Thinking of the surgeons I know in Perth, my own Doc didn't brace me (fused T2-T11) and only braces the lower thorasic/lumbar fusions. Another surgeon I know always braces, my friend was under him and her fusion was from T1 to L1 scoliosis/kyphosis. The other surgeon seems to never brace.

Always remember that the hospital systems in America and Australia are very very different. Thinking back to the posts I read about the people who went into rehab, some of the time it was their own choice and they had to pay extra for it. I'm sitting here thinking about what kind of facilities are in Perth (similar to anywhere in Australia), and sending people to rehab after fusion surgery would simply not be viable, because the facilities are simply not their for that kind of area (spinal injury, brain injury focused). Knowing what I know about rehab (spinal injured friend, spent a long time visiting her so got a good "look" and my sister's an OT) I don't think you would have "missed out" on anything. It would have focused on movement, walking and "life" post op.

When you were leaving the Hospital they should have had an OT come and see you to make sure of anything that you might need when you got home.

One thing I have noticed, is that is seems that "physiotherapy" is started a lot earlier post op in the USA then it is in Australia. From my surgeon it was nothing but walking until 3 months post op, and he doesn't believe in physio (long story) but my parents went behind his wishes and I started gentle physio then.

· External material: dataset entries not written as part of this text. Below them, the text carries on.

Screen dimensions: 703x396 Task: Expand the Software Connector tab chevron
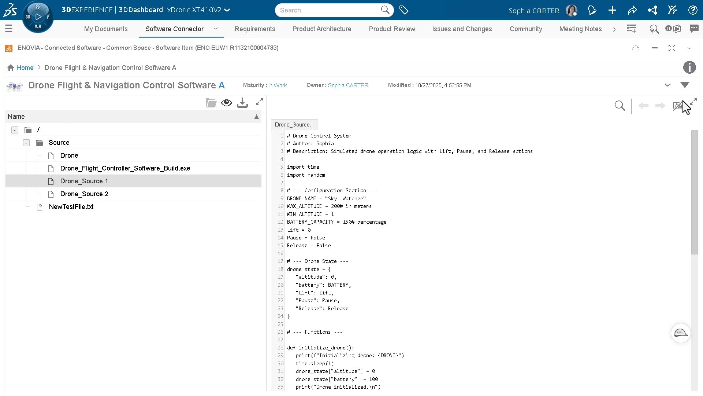[216, 29]
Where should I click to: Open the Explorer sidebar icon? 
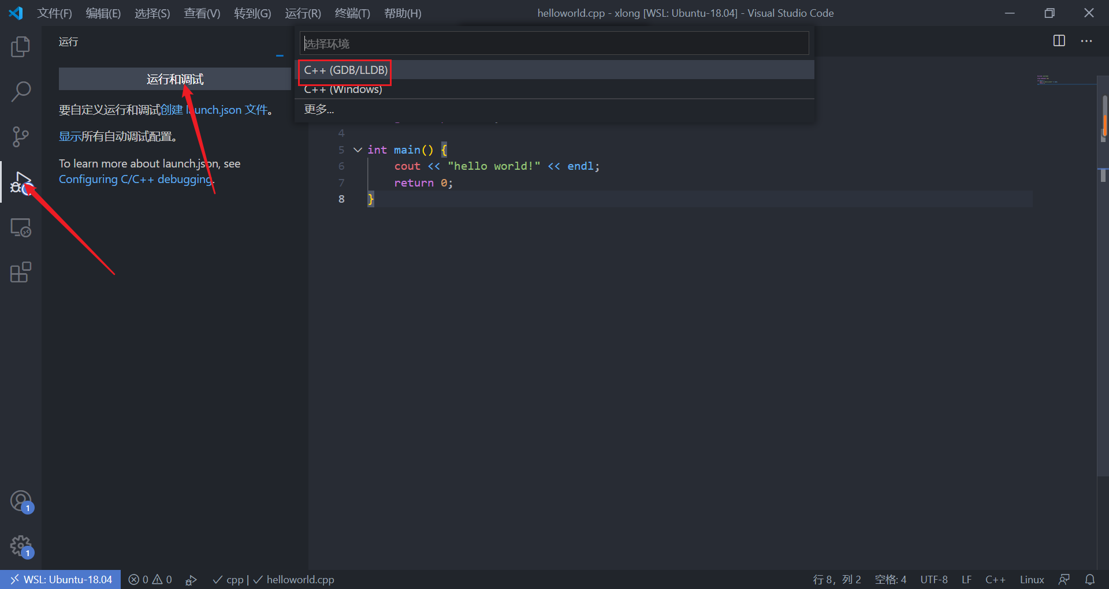tap(21, 47)
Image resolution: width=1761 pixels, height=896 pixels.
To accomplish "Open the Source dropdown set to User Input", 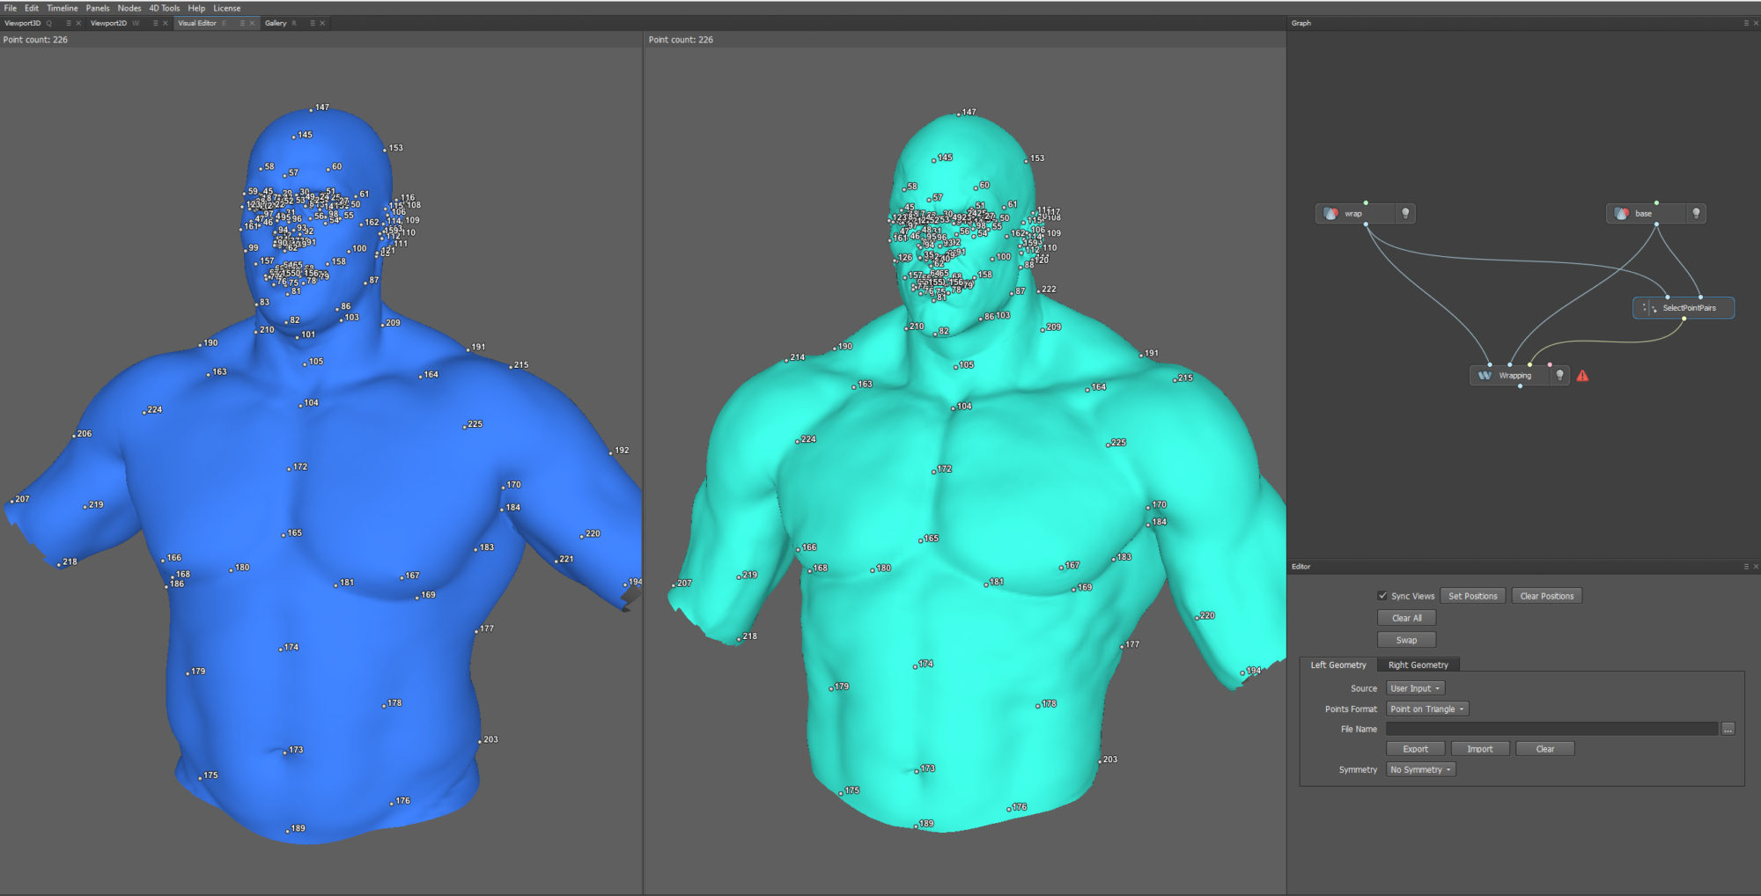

We've done bits of our Christmas shopping, but it'll get there


12-14-2004, 07:11 AM
hi! it seems that the decision to brace a patient post-op is regional here in the u.s.; my dr. braces. the worst i can say about my brace is that it has been inconvenient and too, too hot. it gave me a lot of peace of mind...no worries about accidentally bending the wrong way. i'm weaning out of the brace now after a very short time. my dr. does not start any physical therapy until after there is bone growth in the fusion; i hope to start pt in february; that would be 5 months post-op. i went to rehab for a week after surgery. part of that decision was driven by the insurance company; they didn't want to pay for more acute care, but they were willing to pay for rehab. i was in no shape to come home only 7 days post op, 6 of them in intensive care! rehab ensured that i went home with my pain well managed and with some simple exercises to reduce the risk of clots, so it was worth it. the real work is just down the road!